Abstract

 
 
 AGM contraction and revision assume an underlying logic that contains propositional logic. Consequently, this assumption excludes many useful logics such as the Horn fragment of propositional logic and most description logics. Our goal in this paper is to generalise AGM contraction and revision to (near-)arbitrary fragments of classical first-order logic. To this end, we first define a very general logic that captures these fragments. In so doing, we make the modest assumptions that a logic contains conjunction and that information is expressed by closed formulas or sentences. The resulting logic is called first-order conjunctive logic or FC logic for short. We then take as the point of departure the AGM approach of constructing contraction functions through epistemic entrenchment, that is the entrenchment-based contraction.
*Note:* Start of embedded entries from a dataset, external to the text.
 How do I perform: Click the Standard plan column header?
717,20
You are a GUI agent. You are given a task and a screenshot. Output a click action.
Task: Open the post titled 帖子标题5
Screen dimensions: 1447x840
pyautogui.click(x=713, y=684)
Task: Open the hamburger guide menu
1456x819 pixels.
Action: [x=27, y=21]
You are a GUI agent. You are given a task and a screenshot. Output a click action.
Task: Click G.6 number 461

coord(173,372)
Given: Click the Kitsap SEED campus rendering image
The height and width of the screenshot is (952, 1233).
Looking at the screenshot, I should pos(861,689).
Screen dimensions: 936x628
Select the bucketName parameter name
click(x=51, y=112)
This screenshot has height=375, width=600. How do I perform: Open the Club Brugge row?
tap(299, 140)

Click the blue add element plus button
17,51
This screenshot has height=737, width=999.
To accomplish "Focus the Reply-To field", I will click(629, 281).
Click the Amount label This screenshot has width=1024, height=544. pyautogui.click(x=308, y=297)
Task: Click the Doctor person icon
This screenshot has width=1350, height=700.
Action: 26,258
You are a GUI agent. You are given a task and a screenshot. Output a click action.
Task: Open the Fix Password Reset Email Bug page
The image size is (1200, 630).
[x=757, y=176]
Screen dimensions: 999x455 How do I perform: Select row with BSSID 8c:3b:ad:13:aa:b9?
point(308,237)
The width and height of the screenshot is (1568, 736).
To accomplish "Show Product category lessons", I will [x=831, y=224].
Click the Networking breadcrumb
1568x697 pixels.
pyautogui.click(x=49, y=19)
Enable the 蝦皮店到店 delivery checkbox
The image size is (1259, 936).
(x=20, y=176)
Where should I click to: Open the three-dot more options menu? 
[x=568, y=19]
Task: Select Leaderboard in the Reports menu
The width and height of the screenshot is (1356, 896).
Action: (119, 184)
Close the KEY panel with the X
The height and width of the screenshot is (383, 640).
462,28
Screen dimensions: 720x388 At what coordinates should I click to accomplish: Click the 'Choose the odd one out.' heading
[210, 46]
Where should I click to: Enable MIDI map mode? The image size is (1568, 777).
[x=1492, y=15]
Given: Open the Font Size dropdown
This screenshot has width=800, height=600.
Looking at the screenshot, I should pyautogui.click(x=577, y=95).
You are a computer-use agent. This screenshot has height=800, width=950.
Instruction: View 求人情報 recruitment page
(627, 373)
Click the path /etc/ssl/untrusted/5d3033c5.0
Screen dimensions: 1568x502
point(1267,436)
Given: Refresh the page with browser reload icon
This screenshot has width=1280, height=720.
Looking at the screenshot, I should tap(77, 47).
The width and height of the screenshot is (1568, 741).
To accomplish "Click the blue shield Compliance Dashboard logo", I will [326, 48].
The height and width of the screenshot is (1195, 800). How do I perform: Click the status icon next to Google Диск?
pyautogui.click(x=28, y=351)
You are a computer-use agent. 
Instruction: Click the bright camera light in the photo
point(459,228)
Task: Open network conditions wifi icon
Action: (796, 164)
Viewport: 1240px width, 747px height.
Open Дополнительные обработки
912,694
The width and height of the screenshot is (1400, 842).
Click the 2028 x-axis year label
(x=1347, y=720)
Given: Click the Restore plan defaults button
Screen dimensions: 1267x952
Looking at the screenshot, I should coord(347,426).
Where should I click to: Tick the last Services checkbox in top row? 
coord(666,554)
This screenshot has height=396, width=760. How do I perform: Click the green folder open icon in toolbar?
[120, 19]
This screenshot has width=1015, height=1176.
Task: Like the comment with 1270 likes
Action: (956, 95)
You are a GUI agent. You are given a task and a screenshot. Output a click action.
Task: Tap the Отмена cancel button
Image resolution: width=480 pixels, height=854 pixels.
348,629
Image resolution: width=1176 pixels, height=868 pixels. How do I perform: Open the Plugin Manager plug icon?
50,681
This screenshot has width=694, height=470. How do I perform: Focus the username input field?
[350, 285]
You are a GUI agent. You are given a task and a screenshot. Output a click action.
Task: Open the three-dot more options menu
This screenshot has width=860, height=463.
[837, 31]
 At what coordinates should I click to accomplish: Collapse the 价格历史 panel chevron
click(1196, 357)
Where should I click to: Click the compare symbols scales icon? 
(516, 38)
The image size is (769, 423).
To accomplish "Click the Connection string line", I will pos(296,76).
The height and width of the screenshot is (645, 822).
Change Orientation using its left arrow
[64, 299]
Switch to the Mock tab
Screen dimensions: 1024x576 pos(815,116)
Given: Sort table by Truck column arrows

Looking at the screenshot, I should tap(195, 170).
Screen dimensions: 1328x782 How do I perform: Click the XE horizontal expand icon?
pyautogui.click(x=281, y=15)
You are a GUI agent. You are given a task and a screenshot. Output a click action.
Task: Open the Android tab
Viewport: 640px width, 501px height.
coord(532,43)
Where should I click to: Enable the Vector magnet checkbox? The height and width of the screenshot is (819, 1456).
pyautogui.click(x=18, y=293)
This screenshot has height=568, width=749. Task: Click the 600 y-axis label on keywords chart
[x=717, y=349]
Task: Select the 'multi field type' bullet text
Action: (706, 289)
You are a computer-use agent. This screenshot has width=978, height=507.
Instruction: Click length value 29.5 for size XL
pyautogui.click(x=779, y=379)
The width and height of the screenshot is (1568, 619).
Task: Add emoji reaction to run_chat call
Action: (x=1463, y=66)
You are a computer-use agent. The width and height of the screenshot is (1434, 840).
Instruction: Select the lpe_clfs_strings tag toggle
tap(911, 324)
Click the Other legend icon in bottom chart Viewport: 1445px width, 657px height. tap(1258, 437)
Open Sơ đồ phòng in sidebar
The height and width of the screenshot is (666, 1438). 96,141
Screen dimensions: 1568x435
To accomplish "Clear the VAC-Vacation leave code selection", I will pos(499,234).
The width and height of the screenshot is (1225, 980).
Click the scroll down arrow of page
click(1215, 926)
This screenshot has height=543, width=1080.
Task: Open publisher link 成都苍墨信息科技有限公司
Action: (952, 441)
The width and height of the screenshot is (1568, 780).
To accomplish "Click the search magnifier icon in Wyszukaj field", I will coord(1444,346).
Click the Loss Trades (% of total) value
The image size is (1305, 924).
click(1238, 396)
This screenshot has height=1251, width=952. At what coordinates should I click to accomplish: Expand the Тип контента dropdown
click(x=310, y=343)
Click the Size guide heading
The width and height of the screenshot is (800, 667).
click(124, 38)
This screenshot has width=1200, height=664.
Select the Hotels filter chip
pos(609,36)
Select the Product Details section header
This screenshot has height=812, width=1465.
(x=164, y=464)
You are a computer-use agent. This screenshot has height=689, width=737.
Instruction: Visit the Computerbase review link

We redefine entrenchment-based contraction in ways that apply to any FC logic, which we call FC contraction. We prove a representation theorem showing its compliance with all the AGM contraction postulates except for the controversial recovery postulate. We also give methods for constructing revision functions through epistemic entrenchment which we call FC revision; which also apply to any FC logic. We show that if the underlying FC logic contains tautologies then FC revision complies with all the AGM revision postulates. Finally, in the context of FC logic, we provide three methods for generating revision functions via a variant of the Levi Identity, which we call contraction, withdrawal and cut generated revision, and explore the notion of revision equivalence. We show that withdrawal and cut generated revision coincide with FC revision and so does contraction generated revision under a finiteness condition.